Low vote, high costs taint GOP’s primary
Monday, March 25, 1996 | 11:59 a.m.
Nevada's first experiment with a mail-in election was an expensive, scandal-ridden flop, according to critics.
Among the problems were low turnout, ballot tampering and unexpected high costs.
About 70,000 of 153,000 ballots mailed to voters in the Republican primary election -- or 46 percent -- had been returned to the Clark County Election Department by late last week. That percentage is roughly the same in Washoe County.
The ballots will be counted Tuesday night.
Nevada Republican Party Executive Director Charles Muth had hoped the ease of mailing in a ballot would encourage at least 60 percent to respond.
Democrats, whose candidate, President Clinton, is virtually unchallenged, held caucuses rather than a mail-in primary.
Clark County Registrar of Voters Kathryn Ferguson, noting that Bob Dole had clinched the nomination by the time Nevada's primary rolled around, said the Republican Party "set the primary too late in the process to hold people's interest."
Other problems include a ballot-tampering scandal in Washoe County, where Registrar Brad Lawrence resigned this month after illegally opening 4,000 ballots in an effort to erase signatures that had bled through envelopes.
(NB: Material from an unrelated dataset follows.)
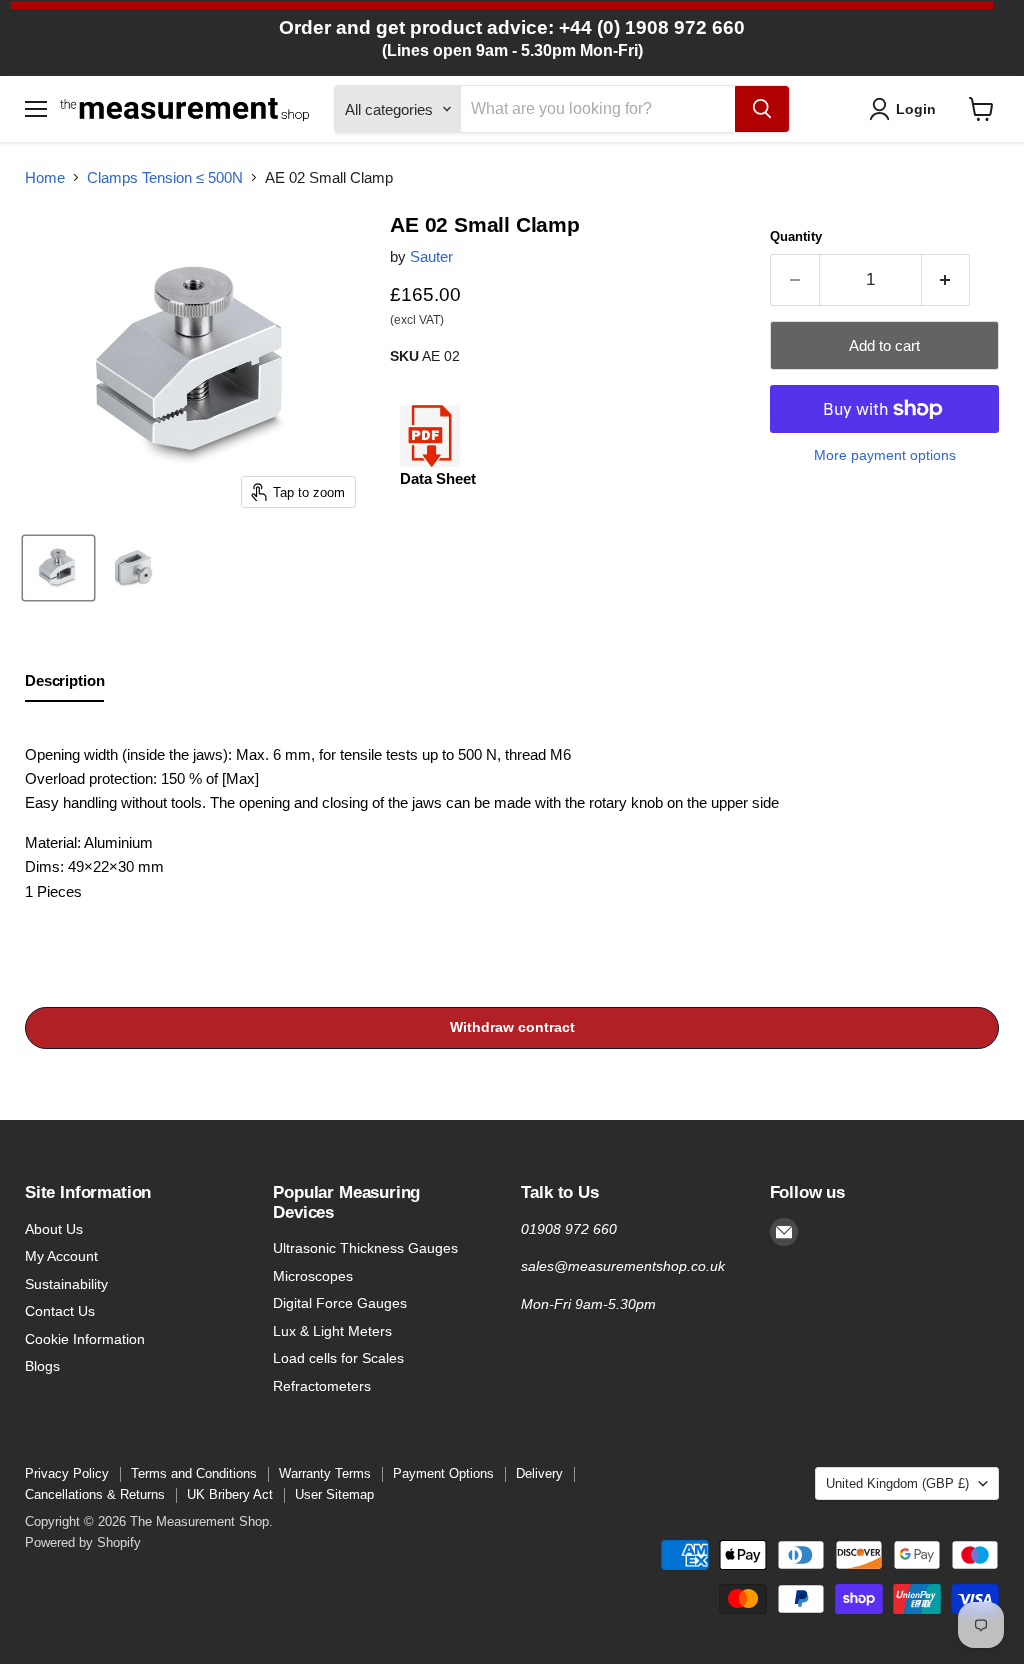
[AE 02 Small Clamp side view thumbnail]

Also, U.S. Postal Service machines in Washoe County inadvertently opened 4,000 ballots, said Deputy Secretary of State Dale Erquiaga.
Taxpayers also could end up spending far more for Tuesday's election than the Legislature was led to believe.
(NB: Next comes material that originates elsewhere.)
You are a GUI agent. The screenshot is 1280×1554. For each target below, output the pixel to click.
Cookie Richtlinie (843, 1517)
In Clark County, about 18,000 ballots have been returned to Ferguson's office from residences where the voter had moved. That return trip cost taxypayers 89 cents per ballot.
In addition, more than 800 returned ballots were disqualified because they lacked the registered voter's signature.
Those problems will boost the cost of the mail-in process to more than the estimated $200,000 the election was supposed to cost taxpayers statewide, Ferguson said.
She said exact figures would not be available until after Tuesday's primary.
Even with these problems, proponents still support the process. Secretary of State Dean Heller, who had to take over in Washoe County after Lawrence's ouster, supports mail-in primaries because he says they attract more voters than the caucus system, which requires participants to show up at a voting place.
Republican voters wishing to participate still have time. Signed envelopes containing the ballots must be delivered to the Clark County Election Department, 500 S. Grand Central Parkway, by 7 p.m. Tuesday.